Reproduce line plot in matplotlib or R

I came across wonderful figure which summarizes (scientific) authors collaboration over years. The figure is pasted below.

enter image description here

Each vertical line refers to single author. The start of each vertical line correspond to the year the pertaining author received her first collaborator (i.e., when she became active and thus part of the collaboration network). Authors are ranked according to the total number of collaborators they have in the last year (i.e., in 2010). The coloring denotes how the number of collaborators of each author increased over the years (from the time of becoming active till 2010).

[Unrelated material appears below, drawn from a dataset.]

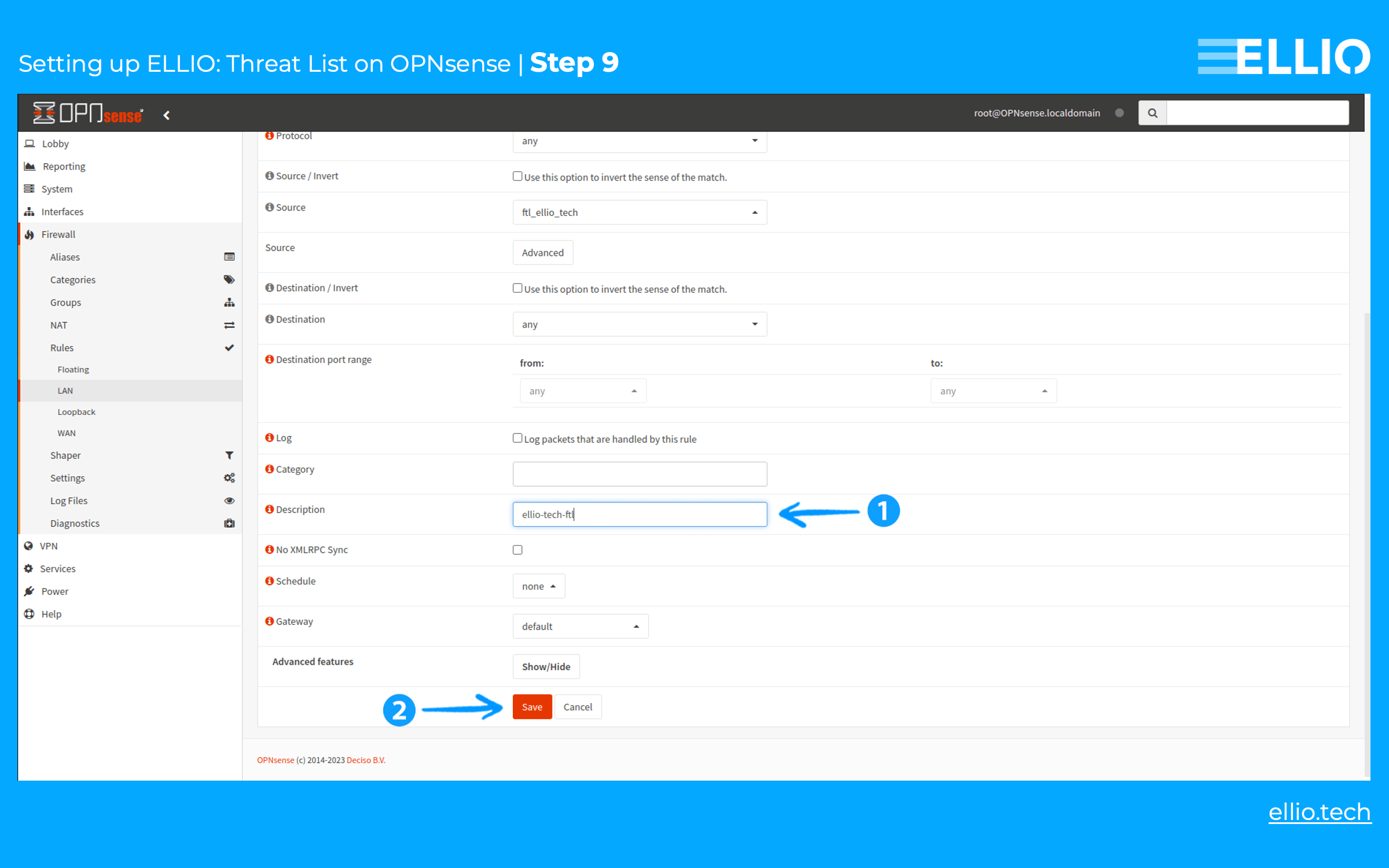
Task: Enable the No XMLRPC Sync option
Action: (x=517, y=549)
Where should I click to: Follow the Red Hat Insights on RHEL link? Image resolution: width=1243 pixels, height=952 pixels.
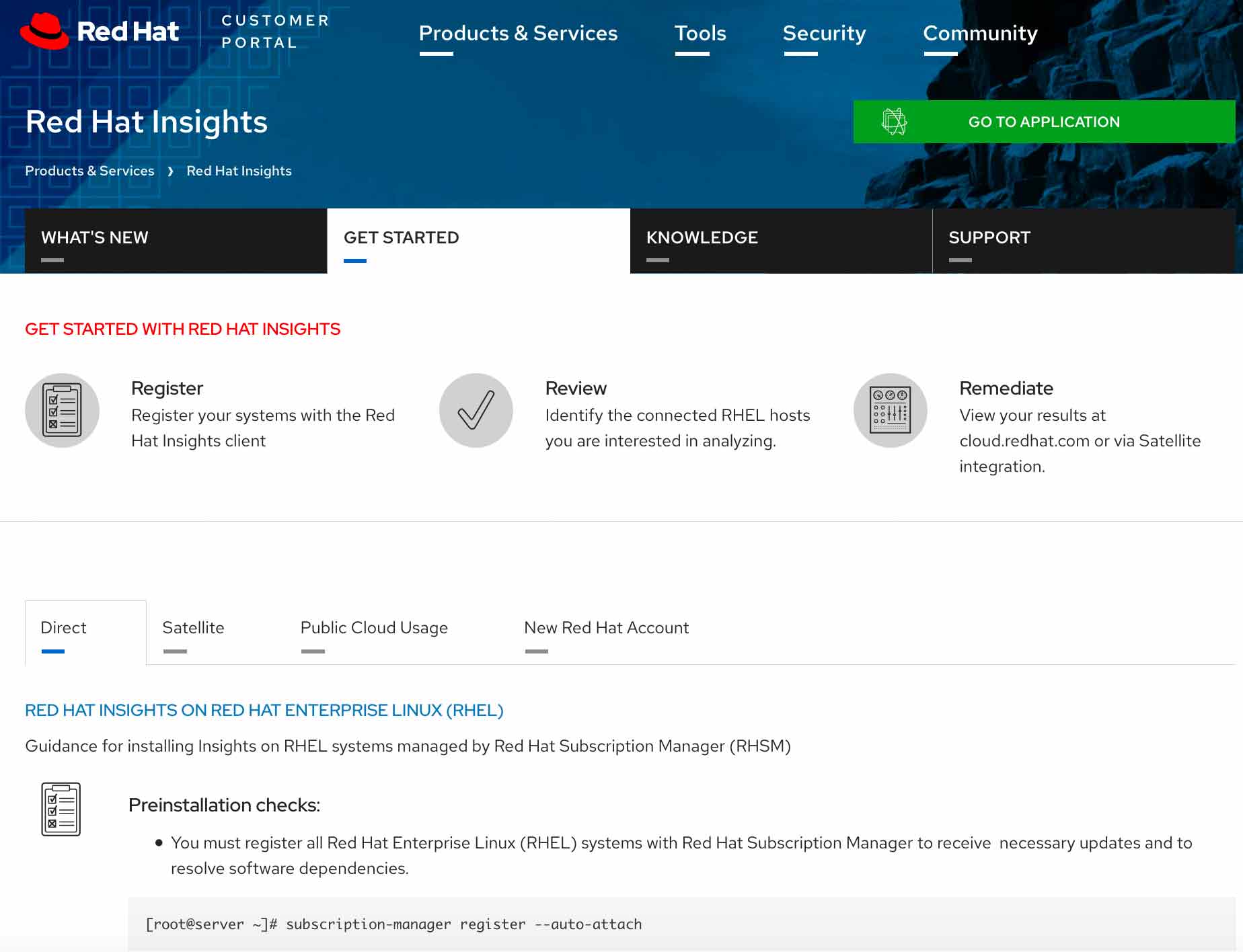[264, 710]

I have a similar dataset; instead of authors I have keywords in my dataset. Each numerical value denotes frequency of term in particular year. The data looks like:

Year Term1 Term2 Term3 Term4
1966 0 1 1 4
1967 1 5 0 0
1968 2 1 0 5
1969 5 0 0 2


For example,
Term2
first occurs in year 1967 with frequency 1, while
Term4
first occurs in year 1966 with frequency 4. The full dataset is available here.

Answer

The graph looking quite nice I tried to reproduce it. Turns out it's a bit more complicated than I thought.

df=read.table("test_data.txt",header=T,sep=",")
#turn O into NA until >0 then keep values
df2=data.frame(Year=df$Year,sapply(df[,!colnames(df)=="Year"],function(x) ifelse(cumsum(x)==0,NA,x)))
#turn dataframe to a long format 
library(reshape)
molten=melt(df2,id.vars = "Year")
#Create a new value to measure the increase over time: I used a log scale to avoid a few classes overshadowing the others.
#The increase is measured as the cumsum, ave() is used to get cumsum to work with NA's and tapply to group on "variable"
molten$inc=log(Reduce(c,tapply(molten$value,molten$variable,function(x) ave(x,is.na(x),FUN=cumsum)))+1)
#reordering of variable according to max increase
#this dataframe is sorted in descending ordering according to the maximum increased
library(dplyr)
df_order=molten%>%group_by(variable)%>%summarise(max_inc=max(na.omit(inc)))%>%arrange(desc(max_inc))
#this allows to change the levels of variable so that variable are ranked in the plot
molten$variable<-factor(molten$variable,levels=df_order$variable)
#plot
ggplot(molten)+
  theme_void()+ #removes axes, background, etc...
  geom_line(aes(x=variable,y=Year,colour=inc),size=2)+
  theme(axis.text.y = element_text())+
  scale_color_gradientn(colours=c("red","green","blue"),na.value = "white")# set the colour gradient

Gives : enter image description here

Not as nice as in the paper, but that's a start.